(Beginning of LISTED RECORDS)
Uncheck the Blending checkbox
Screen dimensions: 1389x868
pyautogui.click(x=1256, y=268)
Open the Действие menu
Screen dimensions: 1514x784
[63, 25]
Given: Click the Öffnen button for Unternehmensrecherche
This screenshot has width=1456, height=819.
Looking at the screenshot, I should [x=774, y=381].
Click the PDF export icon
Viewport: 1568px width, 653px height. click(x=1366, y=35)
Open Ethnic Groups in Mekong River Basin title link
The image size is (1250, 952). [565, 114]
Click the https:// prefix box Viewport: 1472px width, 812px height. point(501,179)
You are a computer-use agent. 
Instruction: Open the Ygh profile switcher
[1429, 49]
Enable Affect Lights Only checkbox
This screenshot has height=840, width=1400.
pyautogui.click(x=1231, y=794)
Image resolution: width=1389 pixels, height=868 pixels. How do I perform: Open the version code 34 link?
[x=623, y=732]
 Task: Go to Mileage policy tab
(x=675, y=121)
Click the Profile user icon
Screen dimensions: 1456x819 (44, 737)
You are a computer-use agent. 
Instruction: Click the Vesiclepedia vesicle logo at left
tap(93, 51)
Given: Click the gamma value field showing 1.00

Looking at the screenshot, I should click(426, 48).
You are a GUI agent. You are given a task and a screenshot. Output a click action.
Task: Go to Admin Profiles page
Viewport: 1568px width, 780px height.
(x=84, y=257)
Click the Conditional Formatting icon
(End of LISTED RECORDS)
[DIRECTIONS] Would you return the full set of entries, unchanged in every detail?

[SOLUTION]
Uncheck the Blending checkbox
Screen dimensions: 1389x868
pyautogui.click(x=1256, y=268)
Open the Действие menu
Screen dimensions: 1514x784
[63, 25]
Given: Click the Öffnen button for Unternehmensrecherche
This screenshot has width=1456, height=819.
Looking at the screenshot, I should [x=774, y=381].
Click the PDF export icon
Viewport: 1568px width, 653px height. click(x=1366, y=35)
Open Ethnic Groups in Mekong River Basin title link
The image size is (1250, 952). [565, 114]
Click the https:// prefix box Viewport: 1472px width, 812px height. point(501,179)
You are a computer-use agent. 
Instruction: Open the Ygh profile switcher
[1429, 49]
Enable Affect Lights Only checkbox
This screenshot has height=840, width=1400.
pyautogui.click(x=1231, y=794)
Image resolution: width=1389 pixels, height=868 pixels. How do I perform: Open the version code 34 link?
[x=623, y=732]
 Task: Go to Mileage policy tab
(x=675, y=121)
Click the Profile user icon
Screen dimensions: 1456x819 (44, 737)
You are a computer-use agent. 
Instruction: Click the Vesiclepedia vesicle logo at left
tap(93, 51)
Given: Click the gamma value field showing 1.00

Looking at the screenshot, I should click(426, 48).
You are a GUI agent. You are given a task and a screenshot. Output a click action.
Task: Go to Admin Profiles page
Viewport: 1568px width, 780px height.
(x=84, y=257)
Click the Conditional Formatting icon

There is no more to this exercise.